The plates fill. And fill. Until the bounty
threatens to spill over the roses-and-gold rim of each dish.
"I've got a
regular routine, you see. This is how I do for my own family," Dilys says. When
she entertains, she adds, she saves a meal for the 87-year-old man up the road
who has "nobody in the world" and very little money.
After-dinner entertainment
Out comes the couple's album containing photos
of each group they've entertained. They speak fondly of the folks behind the
faces as each page is turned.
"They're lovely people, every one," Dilys
says of the Americans. "It's as if they've been cloned.
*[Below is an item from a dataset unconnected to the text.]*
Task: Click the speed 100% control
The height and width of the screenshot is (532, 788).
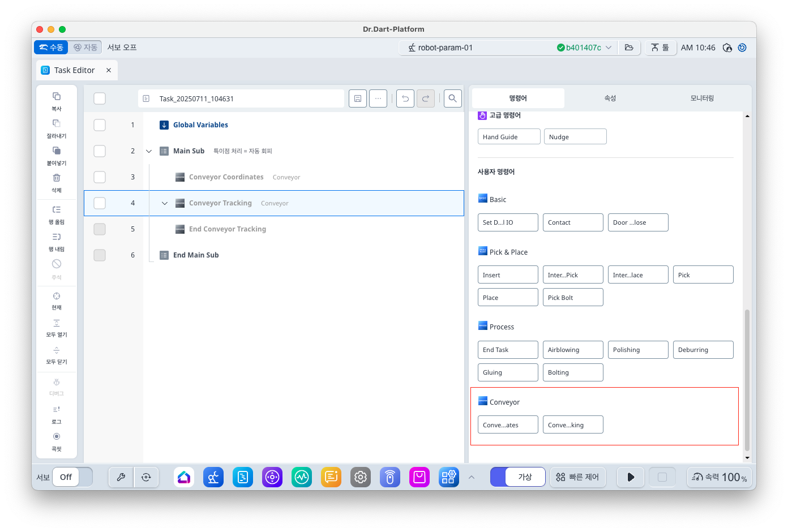Action: tap(720, 477)
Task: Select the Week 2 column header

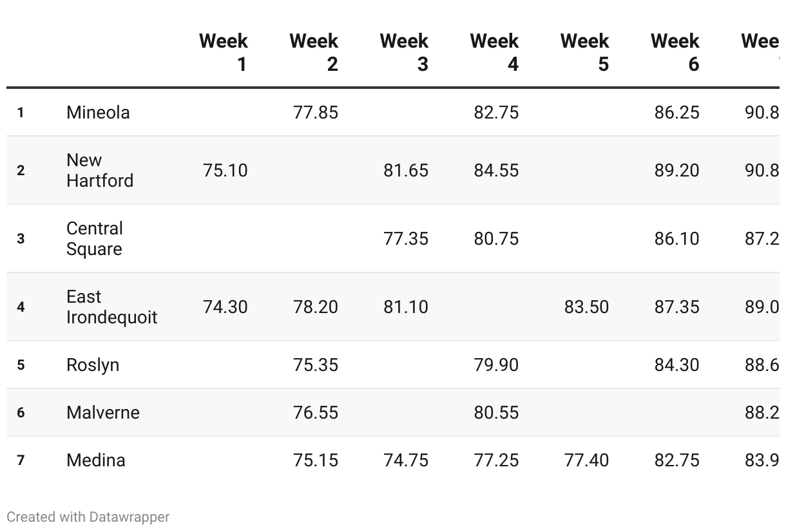Action: click(314, 52)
They're all lovely . . .
so natural, and so gracious and thankful."
She seems filled with wonder:
"They thank me very much for coming into my humble home . . . and I'm sure they
have massive big houses and loads and loads of money."
Dilys sets goblets
of trifle before us. "This is what we used to get on a Sunday with
tea."
The dessert is layers of custard, sponge cake and juicy
strawberries and peaches. "With a drop of sherry, of course," Dafydd
says.
Coffee and sconelike Welsh cakes are the epilogue to the epic meal.
The men go up the narrow staircase to Dafydd's office to see online photos from
the space shuttle, and Dilys and I chat. She tells me about losing her mother
when she and her sister were young, and being adopted by an aunt, poor but
loving.
In time, the good woman came to visit the Joneses at Christmas --
and stayed 35 years. Not to worry. "Dafydd loved the bones of her," Dilys says
fondly.
She has put a Rod Stewart jazz
CD on the player, and the melodies are irresistible.
We laugh and begin
to dance in the living room. Idwal descends and cuts in, gently whirling Dilys
through a song.
The Joneses stand at the curb waving as we drive away,
our thank-yous echoing in the twilight.